⟨

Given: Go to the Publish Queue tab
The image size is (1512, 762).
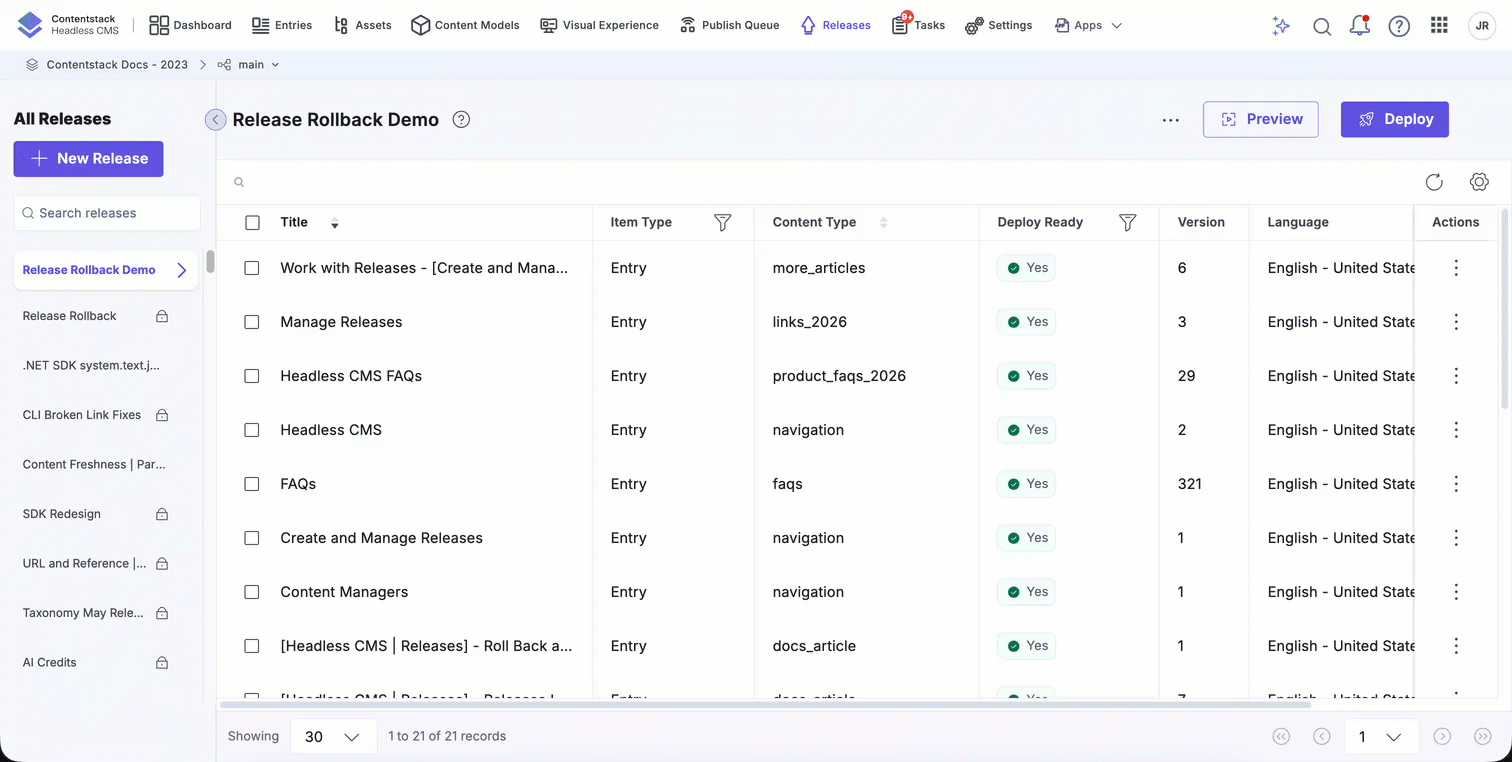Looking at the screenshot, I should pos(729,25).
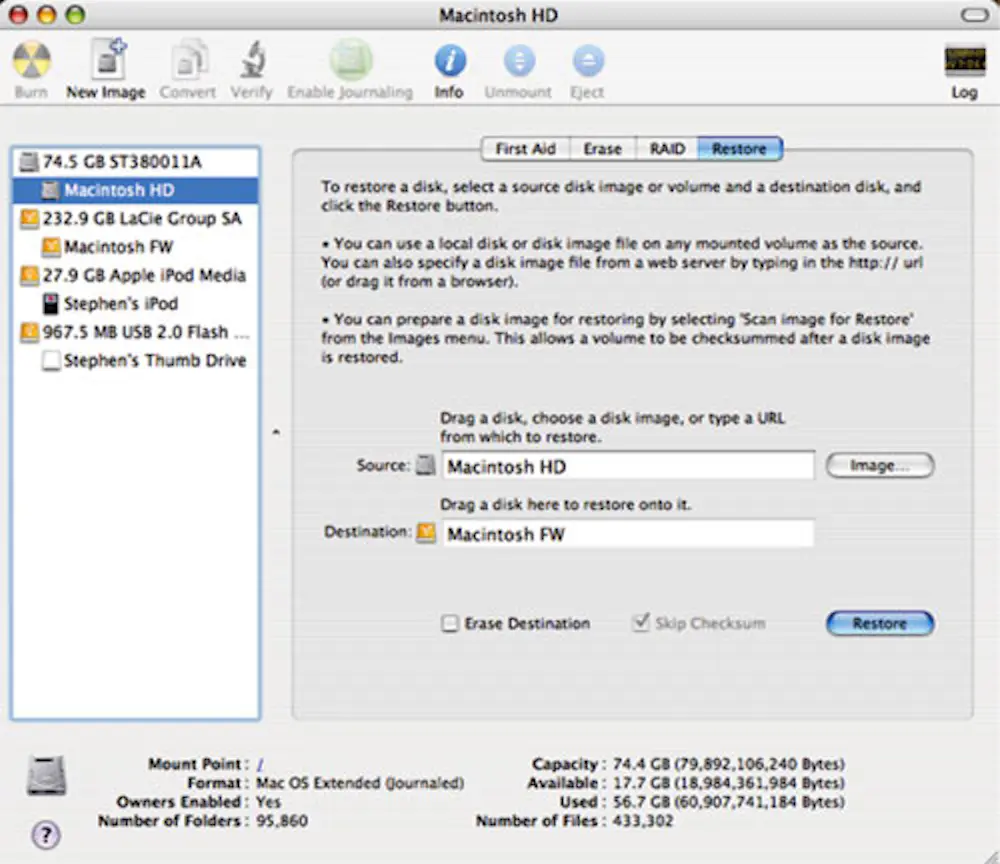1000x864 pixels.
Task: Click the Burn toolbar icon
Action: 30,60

⟩

◆ Required action ◆
Your answer should be an exact copy of the entries above, with no images included.

◆ Completed exercise ◆
Given: Go to the Publish Queue tab
The image size is (1512, 762).
Looking at the screenshot, I should pos(729,25).
1000x864 pixels.
Task: Click the Burn toolbar icon
Action: 30,60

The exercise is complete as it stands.